Examples of unsaturated organic elastomers, that may be utilized in various embodiments of the present invention, include the homopolymers and interpolymers of conjugated dienes such as poly(butadiene), poly(isoprene), poly(1,4-hexadiene) as just a few examples. These conjugated dienes also may optionally include substituent groups such as alkyl groups or halogen atoms. Chloroprene or 2-chloro-1,3 butadiene is just one example of a halogenated conjugated diene. These polymers typically contain residual carbon carbon double bonds on the polymer backbone, with approximately one carbon carbon double bond per repeating unit of the homopolymer. Random copolymers of conjugated dienes with at least one other copolymerizable monomer that also contains ethylenic unsaturation may also be used. Examples of such monomers includes alkenes such as ethylene, propene, n-butylene, isobutylene as well as others. In addition, monomers of vinyl aromatics such as styrene, vinyltoluene, t-butylstyrene, and vinylnaphthalene as well as others may also be used. Monomers of acrylic esters such as alkyl acrylates, and alkyl methacrylates as well as monomers of halogenated alkenes such a vinyl chloride, vinylidene chloride, vinyl bromide, and vinylidene bromide, and acrylamide also may be used. Homopolymers and copolymers of bicyclic dienes such as dicyclopentadiene or norbornene also may be utilized as well as terpolymers of ethylene or propylene or both with bicyclic dienes are also suitable. The polypenteneamers such as polymers of cyclopentene and homologs thereof are also suitable. In at least one embodiment the nitrile rubbers which are random copolymers of butadiene and acrylonitrile as well as styrene-butadiene elastomers also may be used. Further, block copolymers of styrene and a conjugated diene, such as styrene/isoprene block copolymers or styrene/isoprene triblock copolymers also may be utilized.
While the elastomer composition of the present invention is primarily composed of the combination of the saturated elastomers and unsaturated organic elastomers the elastomer composition may also include a wide variety of additives that are commonly used in the rubber industry.
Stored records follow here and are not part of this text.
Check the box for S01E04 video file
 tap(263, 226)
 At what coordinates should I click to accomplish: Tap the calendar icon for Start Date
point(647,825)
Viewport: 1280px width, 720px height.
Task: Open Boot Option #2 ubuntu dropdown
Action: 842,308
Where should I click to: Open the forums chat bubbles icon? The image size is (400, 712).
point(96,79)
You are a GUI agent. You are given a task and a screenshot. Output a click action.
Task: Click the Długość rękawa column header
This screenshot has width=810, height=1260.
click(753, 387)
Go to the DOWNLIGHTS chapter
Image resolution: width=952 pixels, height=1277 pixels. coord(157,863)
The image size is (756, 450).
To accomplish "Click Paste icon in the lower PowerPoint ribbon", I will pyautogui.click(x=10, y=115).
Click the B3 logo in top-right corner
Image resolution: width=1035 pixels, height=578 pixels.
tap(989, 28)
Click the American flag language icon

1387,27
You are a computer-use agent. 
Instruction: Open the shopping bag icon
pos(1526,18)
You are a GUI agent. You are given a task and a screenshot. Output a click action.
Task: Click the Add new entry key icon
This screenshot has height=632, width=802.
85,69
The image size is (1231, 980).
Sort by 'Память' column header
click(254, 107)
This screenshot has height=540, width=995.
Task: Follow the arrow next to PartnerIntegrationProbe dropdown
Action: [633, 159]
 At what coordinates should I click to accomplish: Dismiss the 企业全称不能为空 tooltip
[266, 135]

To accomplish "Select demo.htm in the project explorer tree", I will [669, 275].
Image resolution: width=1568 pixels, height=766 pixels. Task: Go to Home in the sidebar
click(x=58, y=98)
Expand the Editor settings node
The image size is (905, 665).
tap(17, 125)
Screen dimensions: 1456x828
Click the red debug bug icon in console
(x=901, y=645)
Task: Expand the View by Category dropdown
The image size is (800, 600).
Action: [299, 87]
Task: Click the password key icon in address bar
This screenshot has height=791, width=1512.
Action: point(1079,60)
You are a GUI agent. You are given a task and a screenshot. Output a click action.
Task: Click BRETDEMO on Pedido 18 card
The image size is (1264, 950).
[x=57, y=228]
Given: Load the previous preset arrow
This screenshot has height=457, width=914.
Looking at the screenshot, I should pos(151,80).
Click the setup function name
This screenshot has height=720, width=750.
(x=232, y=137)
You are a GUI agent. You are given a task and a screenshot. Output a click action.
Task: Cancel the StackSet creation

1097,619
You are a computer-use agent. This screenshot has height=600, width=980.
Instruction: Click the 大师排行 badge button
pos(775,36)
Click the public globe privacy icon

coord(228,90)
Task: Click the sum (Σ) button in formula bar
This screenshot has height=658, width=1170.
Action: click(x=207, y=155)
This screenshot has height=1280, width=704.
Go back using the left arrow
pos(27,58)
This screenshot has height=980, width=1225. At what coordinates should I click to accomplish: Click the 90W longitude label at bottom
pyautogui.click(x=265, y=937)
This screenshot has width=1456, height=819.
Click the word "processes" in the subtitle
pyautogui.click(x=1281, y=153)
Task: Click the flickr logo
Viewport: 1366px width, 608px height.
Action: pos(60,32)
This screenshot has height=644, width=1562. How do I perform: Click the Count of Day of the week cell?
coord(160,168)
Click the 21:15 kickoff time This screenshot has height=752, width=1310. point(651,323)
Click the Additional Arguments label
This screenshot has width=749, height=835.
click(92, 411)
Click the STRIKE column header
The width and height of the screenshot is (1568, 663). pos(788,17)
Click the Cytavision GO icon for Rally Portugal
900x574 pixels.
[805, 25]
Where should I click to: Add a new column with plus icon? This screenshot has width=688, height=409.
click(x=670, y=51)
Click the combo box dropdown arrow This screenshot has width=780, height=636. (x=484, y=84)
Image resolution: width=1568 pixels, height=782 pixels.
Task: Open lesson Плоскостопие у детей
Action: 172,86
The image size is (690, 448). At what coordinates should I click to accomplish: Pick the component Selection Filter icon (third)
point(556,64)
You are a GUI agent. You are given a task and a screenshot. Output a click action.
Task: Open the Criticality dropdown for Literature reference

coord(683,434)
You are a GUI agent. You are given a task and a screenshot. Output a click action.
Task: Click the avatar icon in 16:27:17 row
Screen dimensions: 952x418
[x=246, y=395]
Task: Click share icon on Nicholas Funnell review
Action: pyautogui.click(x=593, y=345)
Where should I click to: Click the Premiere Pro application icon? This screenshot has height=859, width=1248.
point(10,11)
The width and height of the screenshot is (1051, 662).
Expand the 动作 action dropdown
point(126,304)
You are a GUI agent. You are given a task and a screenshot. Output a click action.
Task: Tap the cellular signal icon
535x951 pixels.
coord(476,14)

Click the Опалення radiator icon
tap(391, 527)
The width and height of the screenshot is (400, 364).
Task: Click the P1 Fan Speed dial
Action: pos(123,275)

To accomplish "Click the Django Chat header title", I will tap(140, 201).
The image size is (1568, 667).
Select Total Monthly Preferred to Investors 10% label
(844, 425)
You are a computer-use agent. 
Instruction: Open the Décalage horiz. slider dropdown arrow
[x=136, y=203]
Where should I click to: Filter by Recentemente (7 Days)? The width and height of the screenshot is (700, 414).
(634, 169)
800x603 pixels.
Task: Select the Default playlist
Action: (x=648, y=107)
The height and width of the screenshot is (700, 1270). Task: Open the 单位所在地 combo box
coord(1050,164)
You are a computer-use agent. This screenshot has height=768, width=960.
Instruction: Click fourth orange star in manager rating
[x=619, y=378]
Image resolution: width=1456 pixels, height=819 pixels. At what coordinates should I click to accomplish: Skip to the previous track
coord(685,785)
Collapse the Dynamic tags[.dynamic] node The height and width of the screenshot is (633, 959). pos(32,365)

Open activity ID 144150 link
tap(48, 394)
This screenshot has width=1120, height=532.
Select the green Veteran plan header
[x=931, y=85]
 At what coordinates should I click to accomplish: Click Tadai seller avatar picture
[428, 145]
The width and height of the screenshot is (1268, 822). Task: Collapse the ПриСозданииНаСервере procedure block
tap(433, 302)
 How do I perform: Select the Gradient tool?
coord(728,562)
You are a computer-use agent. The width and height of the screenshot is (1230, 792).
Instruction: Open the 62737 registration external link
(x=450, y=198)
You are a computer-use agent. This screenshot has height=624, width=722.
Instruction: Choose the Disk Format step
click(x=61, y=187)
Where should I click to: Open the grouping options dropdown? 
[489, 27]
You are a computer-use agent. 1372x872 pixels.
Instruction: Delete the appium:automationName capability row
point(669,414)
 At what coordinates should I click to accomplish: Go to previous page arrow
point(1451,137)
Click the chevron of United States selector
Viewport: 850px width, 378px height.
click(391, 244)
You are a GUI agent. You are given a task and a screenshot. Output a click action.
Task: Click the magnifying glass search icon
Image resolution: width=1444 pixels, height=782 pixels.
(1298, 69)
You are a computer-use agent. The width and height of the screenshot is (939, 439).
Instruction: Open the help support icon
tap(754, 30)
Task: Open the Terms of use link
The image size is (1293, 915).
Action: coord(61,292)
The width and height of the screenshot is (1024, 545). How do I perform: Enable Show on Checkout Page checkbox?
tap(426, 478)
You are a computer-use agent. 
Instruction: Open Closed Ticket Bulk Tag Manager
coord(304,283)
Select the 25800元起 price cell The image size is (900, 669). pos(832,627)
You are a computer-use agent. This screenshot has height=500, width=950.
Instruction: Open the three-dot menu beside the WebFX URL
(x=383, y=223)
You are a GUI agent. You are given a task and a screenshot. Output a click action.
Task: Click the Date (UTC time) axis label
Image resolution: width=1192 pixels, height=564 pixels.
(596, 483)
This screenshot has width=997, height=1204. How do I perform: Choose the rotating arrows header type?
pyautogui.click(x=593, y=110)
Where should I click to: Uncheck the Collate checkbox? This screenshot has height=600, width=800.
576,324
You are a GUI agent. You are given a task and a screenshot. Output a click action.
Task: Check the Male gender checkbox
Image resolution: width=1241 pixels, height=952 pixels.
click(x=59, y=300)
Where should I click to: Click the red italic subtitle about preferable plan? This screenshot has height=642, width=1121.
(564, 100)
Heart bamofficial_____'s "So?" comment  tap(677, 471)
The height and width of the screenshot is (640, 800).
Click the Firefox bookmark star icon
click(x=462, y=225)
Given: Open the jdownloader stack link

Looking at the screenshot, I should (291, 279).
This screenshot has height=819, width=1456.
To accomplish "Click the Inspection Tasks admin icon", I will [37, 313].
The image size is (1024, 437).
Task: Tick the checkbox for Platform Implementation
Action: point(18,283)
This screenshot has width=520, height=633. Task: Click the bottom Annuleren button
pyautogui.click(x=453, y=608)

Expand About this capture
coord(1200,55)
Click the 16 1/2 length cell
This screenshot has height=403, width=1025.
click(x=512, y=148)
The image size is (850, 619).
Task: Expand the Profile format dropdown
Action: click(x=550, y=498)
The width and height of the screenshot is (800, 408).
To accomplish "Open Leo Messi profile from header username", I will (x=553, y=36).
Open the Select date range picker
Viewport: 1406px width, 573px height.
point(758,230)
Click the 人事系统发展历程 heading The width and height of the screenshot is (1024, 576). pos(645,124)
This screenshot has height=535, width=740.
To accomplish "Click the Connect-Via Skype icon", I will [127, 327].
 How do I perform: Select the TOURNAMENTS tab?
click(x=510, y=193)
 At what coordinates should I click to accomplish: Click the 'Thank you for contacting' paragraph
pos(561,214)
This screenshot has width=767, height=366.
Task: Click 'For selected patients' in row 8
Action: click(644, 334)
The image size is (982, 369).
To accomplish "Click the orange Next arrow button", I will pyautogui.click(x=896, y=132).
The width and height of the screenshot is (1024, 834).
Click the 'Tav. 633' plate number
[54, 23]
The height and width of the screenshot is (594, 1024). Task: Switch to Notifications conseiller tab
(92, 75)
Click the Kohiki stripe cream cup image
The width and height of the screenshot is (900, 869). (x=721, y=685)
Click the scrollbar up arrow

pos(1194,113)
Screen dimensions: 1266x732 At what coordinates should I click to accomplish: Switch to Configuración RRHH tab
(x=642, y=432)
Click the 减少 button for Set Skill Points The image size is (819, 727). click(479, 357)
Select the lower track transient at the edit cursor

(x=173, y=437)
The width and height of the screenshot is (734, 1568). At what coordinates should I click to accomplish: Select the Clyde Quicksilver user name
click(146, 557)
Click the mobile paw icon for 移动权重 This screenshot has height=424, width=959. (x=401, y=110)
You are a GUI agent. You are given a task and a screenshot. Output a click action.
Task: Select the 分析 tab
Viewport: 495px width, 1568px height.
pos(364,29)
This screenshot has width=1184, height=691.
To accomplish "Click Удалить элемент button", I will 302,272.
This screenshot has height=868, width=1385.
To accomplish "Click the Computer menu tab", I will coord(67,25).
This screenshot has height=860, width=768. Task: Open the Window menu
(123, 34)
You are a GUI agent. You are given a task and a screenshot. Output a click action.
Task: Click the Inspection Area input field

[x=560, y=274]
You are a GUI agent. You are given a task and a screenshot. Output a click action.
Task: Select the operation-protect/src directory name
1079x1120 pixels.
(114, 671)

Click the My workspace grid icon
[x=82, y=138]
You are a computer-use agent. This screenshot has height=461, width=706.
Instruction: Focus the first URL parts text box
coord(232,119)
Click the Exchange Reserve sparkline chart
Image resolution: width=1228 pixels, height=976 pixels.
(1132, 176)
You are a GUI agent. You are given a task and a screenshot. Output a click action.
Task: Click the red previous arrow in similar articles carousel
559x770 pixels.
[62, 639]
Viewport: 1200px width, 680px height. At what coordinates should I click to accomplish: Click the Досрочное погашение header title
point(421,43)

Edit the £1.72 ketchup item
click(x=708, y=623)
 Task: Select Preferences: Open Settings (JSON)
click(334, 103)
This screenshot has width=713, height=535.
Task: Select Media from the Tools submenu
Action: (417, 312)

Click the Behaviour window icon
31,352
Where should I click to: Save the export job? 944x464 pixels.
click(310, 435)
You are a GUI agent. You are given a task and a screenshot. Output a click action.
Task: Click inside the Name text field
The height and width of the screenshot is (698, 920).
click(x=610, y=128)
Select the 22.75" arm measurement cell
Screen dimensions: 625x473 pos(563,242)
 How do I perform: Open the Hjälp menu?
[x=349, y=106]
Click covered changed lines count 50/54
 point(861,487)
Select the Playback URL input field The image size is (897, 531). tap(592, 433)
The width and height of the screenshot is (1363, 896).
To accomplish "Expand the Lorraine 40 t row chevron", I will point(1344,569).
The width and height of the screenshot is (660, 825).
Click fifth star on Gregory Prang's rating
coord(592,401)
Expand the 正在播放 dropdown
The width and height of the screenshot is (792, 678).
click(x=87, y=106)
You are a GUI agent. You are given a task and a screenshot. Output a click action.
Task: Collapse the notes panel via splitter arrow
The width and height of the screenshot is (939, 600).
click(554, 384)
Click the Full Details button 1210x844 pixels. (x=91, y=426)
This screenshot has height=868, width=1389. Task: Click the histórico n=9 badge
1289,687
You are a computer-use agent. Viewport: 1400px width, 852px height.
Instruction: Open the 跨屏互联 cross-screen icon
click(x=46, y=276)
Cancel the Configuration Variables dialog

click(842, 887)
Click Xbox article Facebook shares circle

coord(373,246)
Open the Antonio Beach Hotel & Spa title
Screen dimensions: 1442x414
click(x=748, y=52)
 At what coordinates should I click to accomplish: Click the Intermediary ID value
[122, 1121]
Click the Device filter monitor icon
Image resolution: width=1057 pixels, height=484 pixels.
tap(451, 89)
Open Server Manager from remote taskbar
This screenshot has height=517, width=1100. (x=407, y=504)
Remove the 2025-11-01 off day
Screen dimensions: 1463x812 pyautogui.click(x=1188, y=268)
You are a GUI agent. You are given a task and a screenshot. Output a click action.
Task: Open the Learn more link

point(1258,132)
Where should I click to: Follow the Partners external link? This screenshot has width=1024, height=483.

The following list of various types of additives is for illustrative purposes only and is not meant to be limited soley to the compounds or types of additives listed. Reinforcing fillers, and extenders may also be used which includes both organic and inorganic fillers and extenders. Inorganic fillers such as fumed silica, wet processed silica, fine quartz powder, diatomaceous earth, carbon blacks, titanium dioxide, talc, white zinc, magnesium carbonate, magnesium silicate, aluminum silicate, aluminum sulfate, calcium carbonate, calcium metasilicate, calcium sulfate, mica powder, barium sulfate, glass fibers, as well as organic reinforcements and organic fillers such as phenolic resins, styrene resins, coumarone-indene resin, lignin, modified melamine resins and petroleum based resins. Antioxidants such as phenylenediamines, phosphates, quinolines, cresols, phenols, and metal salts of dithiocarbamate may be added. Inert diluents such as ethylbenzene, toluene, and diethylbenzene may be used. Dispersing aids such as higher weight fatty acids and metal salts or amide salts of fatty acids also may be used. Plasticizers such as phthalic acid derivatives, adipic acid derivatives, trimethylsilanol, polydimethylsiloxane oil, diphenylsilanediol, hydrocarbon oils, and phosphoric acid type plasticizers may be added. Softening agents or lubricants can include fatty oil type lubricants such as linseed oil, rapeseed oil, castor oil, and coconut oil; petroleum-type lubricants such as coal tar, process oils, mineral oils, and paraffins; waxes such as, carnuba wax, beeswax, and lanolin; fatty acids and fatty acid salts such as palmitic acid, calcium stearate, linoleic acid, barium stearate, and zinc laureate also may be added. Heat stabilizers such as cerium oxide, iron naphthenate, iron oxide, potassium hydroxide, and potassium naphthenate also may be added. Finally other additives can include ultraviolet light absorbers, colorants, tackifiers, and flame retardants as just a few additional examples.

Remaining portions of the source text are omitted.